■ Task requirements ■
Copy the data below word for word, starting at the line that contains "Click the highlighted" and ending at the last line of the data.

■ Supplied information ■
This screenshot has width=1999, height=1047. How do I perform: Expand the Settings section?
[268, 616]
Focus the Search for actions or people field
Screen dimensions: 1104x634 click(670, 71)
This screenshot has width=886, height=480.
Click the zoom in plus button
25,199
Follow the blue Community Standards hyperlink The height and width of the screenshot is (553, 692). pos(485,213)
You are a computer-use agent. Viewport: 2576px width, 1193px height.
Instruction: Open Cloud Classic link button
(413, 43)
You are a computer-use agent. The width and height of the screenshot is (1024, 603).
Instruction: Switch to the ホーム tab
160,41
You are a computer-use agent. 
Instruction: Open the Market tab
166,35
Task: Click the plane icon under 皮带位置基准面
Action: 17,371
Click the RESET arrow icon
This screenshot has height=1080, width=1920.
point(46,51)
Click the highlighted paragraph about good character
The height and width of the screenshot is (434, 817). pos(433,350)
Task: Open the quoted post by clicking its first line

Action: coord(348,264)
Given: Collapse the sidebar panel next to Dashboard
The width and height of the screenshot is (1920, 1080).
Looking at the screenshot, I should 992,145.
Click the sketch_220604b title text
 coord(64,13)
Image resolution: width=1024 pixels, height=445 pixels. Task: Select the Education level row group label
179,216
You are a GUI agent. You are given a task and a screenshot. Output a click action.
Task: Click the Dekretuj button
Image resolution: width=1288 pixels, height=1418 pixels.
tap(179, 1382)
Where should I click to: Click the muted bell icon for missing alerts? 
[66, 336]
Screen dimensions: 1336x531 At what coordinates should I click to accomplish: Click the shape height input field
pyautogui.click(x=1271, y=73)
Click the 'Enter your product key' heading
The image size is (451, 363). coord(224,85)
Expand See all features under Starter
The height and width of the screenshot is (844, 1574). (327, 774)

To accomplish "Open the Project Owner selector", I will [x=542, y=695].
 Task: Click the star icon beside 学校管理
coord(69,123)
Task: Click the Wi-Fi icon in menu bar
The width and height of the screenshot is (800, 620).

■ Response to this exercise ■
Click the highlighted paragraph about good character
The height and width of the screenshot is (434, 817). pos(433,350)
Task: Open the quoted post by clicking its first line

Action: coord(348,264)
Given: Collapse the sidebar panel next to Dashboard
The width and height of the screenshot is (1920, 1080).
Looking at the screenshot, I should 992,145.
Click the sketch_220604b title text
 coord(64,13)
Image resolution: width=1024 pixels, height=445 pixels. Task: Select the Education level row group label
179,216
You are a GUI agent. You are given a task and a screenshot. Output a click action.
Task: Click the Dekretuj button
Image resolution: width=1288 pixels, height=1418 pixels.
tap(179, 1382)
Where should I click to: Click the muted bell icon for missing alerts? 
[66, 336]
Screen dimensions: 1336x531 At what coordinates should I click to accomplish: Click the shape height input field
pyautogui.click(x=1271, y=73)
Click the 'Enter your product key' heading
The image size is (451, 363). coord(224,85)
Expand See all features under Starter
The height and width of the screenshot is (844, 1574). (327, 774)

To accomplish "Open the Project Owner selector", I will [x=542, y=695].
 Task: Click the star icon beside 学校管理
coord(69,123)
Task: Click the Wi-Fi icon in menu bar
The width and height of the screenshot is (800, 620).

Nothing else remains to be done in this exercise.